### SHORT EXERCISE A
In the vibrato synthesis passage, what kind of loop is used to loop the vibrato body part?
### SHORT EXERCISE B
Print the section of the vibrato synthesis passage between "The additional information is" and "inclining or declining.", inclusive.

### SOURCE EXTRACT
The additional information is used for obtaining desired vibrato
cycle, vibrato (pitch) depth, and tremolo depth by changing the
vibrato database VDB data at the time of voice synthesis. Also, the
information is used for preventing undesired change when the pitch
or gain does not change around the average pitch or gain of the
region but changes with generally inclining or declining.
FIG. 4 is an example of a vibrato body part. However the pitch with
the most remarkable change is shown in this figure as same as in
FIG. 2, actually, the volume and the tone color also change, and
these volume and tone colors are also arranged into database by the
similar method.
First, a wave of the vibrato attack part is picked up as shown in
the figure. The vibrato body part is a part changing cyclically
following to the vibrato attack part. A beginning and an ending of
the vibrato body part is the maximum value of the pitch change with
considering a smooth connection between the vibrato attack part and
the vibrato release part.
The wave picked up is analyzed into harmonic components and
inharmonic components by the SMS analysis or the like. Then the
harmonic components from them are further analyzed into the EpR
parameters. At that time, the additional information described
above is stored with the EpR parameters in the vibrato database VDB
as same as the vibrato attack part.
A vibrato duration longer than a database duration of the vibrato
database VDB is realized by a method described later to loop this
vibrato body part corresponding to the duration to add vibrato.
However it is not shown in figure, the vibrato ending part of the
original voice in the vibrato release part is also analyzed by the
same method as the vibrato attack part and the vibrato body part is
stored with the additional information in the vibrato database
VDB.
FIG. 5 is a graph showing an example of a looping process of the
vibrato body part. The loop of the vibrato body part will be
performed by a mirror loop. That is, the looping starts at the
beginning of the vibrato body part, and when it achieves to the
ending, the database is read from the reverse side. Moreover, when
it achieves to the beginning, the database is read from the start
in the ordinal direction again.
FIG. 5A is a graph showing an example of a looping process of the
vibrato body part in the case that the starting and ending position
of the vibrato body part of the vibrato database VDB is middle
between the maximum and the minimum values of the pitch.

### MATERIAL
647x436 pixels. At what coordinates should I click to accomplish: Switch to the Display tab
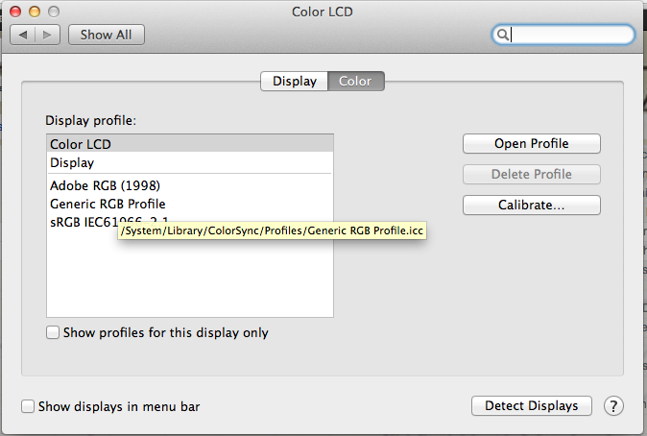295,82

### FULL SOLUTION A
A mirror loop.

### FULL SOLUTION B
The additional information is used for obtaining desired vibrato
cycle, vibrato (pitch) depth, and tremolo depth by changing the
vibrato database VDB data at the time of voice synthesis. Also, the
information is used for preventing undesired change when the pitch
or gain does not change around the average pitch or gain of the
region but changes with generally inclining or declining.